The suprachiasmatic nucleus (SCN) synchronizes the physiological rhythms to the external light-dark cycle and tunes the dynamics of circadian rhythms to photoperiod fluctuations. Changes in the neuronal network topologies are suggested to cause adaptation of the SCN in different photoperiods, resulting in the broader phase distribution of neuron activities in long photoperiods (LP) compared to short photoperiods (SP). Regulated by the SCN output, the level of glucocorticoids is elevated in short photoperiod, which is associated with peak disease incidence. The underlying coupling mechanisms of the SCN and the interplay between the SCN and the HPA axis have yet to be fully elucidated. In this work, we propose a mathematical model including a multiple-cellular SCN compartment and the HPA axis to investigate the properties of the circadian timing system under photoperiod changes. Our model predicts that the probability-dependent network is more energy-efficient than the distance-dependent network. Coupling the SCN network by intra-subpopulation and inter-subpopulation forces, we identified the negative correlation between robustness and plasticity of the oscillatory network. The HPA rhythms were predicted to be strongly entrained to the SCN rhythms with a pro-inflammatory high-amplitude glucocorticoid profile under SP. The fast temporal topology switch of the SCN network was predicted to enhance synchronization when the synchronization is not complete. These synchronization and circadian dynamics alterations might govern the seasonal variation of disease incidence and its symptom severity.

Light entrainment of the SCN circadian clock and implications for personalized alterations of corticosterone rhythms in shift work and jet lag.

The suprachiasmatic nucleus (SCN) functions as the central pacemaker aligning physiological and behavioral oscillations to day/night (activity/inactivity) transitions. The light signal entrains the molecular clock of the photo-sensitive ventrolateral (VL) core of the SCN which in turn entrains the dorsomedial (DM) shell via the neurotransmitter vasoactive intestinal polypeptide (VIP). The shell converts the VIP rhythmic signals to circadian oscillations of arginine vasopressin (AVP), which eventually act as a neurotransmitter signal entraining the hypothalamic-pituitary-adrenal (HPA) axis, leading to robust circadian secretion of glucocorticoids.

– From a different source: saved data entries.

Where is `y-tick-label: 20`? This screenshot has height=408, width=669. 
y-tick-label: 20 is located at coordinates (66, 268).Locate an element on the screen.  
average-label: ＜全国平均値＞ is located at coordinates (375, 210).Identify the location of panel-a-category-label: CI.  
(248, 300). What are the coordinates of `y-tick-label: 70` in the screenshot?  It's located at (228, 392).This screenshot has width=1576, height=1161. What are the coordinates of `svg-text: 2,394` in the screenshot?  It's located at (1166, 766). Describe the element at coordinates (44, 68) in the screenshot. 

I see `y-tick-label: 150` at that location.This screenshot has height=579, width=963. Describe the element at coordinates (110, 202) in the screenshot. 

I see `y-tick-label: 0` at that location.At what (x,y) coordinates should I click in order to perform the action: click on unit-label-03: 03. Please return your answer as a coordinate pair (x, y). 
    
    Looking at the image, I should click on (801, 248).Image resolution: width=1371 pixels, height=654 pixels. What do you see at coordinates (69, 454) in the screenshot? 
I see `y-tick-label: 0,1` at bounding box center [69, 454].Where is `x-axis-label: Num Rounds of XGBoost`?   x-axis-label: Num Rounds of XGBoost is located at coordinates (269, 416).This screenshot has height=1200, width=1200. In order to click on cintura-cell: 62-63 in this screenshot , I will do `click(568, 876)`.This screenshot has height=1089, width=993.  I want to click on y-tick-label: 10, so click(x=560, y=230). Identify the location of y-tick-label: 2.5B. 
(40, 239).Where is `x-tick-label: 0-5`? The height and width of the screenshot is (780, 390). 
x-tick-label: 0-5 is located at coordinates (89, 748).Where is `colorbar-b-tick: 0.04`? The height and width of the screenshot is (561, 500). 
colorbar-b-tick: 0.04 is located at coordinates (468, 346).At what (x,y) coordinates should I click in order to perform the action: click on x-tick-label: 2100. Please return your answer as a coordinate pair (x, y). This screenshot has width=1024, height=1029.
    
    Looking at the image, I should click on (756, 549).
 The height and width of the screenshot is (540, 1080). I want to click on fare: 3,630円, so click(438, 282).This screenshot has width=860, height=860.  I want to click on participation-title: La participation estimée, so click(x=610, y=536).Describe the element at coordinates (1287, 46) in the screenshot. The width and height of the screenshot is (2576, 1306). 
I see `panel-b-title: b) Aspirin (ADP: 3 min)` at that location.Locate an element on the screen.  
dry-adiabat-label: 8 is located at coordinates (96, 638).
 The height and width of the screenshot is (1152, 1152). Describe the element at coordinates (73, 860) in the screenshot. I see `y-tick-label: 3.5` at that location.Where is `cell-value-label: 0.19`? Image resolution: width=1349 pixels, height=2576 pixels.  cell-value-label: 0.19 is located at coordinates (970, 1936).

In this work, we discuss a semi-mechanistic mathematical model that reflects the essential hierarchical structure of the photic signal transduction from the SCN to the HPA axis. By incorporating the interactions across the core, the shell, and the HPA axis, we investigate how these coupled systems synchronize leading to robust circadian oscillations. Our model predicts the existence of personalized synchronization strategies that enable the maintenance of homeostatic rhythms while allowing for differential responses to transient and permanent light schedule changes. We simulated different behavioral situations leading to perturbed rhythmicity, performed a detailed computational analysis of the dynamic response of the system under varying light schedules, and determined that (1) significant interindividual diversity and flexibility characterize adaptation to varying light schedules; (2) an individual's tolerances to jet lag and alternating shift work are positively correlated, while the tolerances to jet lag and transient shift work are negatively correlated, which indicates trade-offs in an individual's ability to maintain physiological rhythmicity; (3) weak light sensitivity leads to the reduction of circadian flexibility, implying that light therapy can be a potential approach to address shift work and jet lag related disorders. Finally, we developed a map of the impact of the synchronization within the SCN and between the SCN and the HPA axis as it relates to the emergence of circadian flexibility.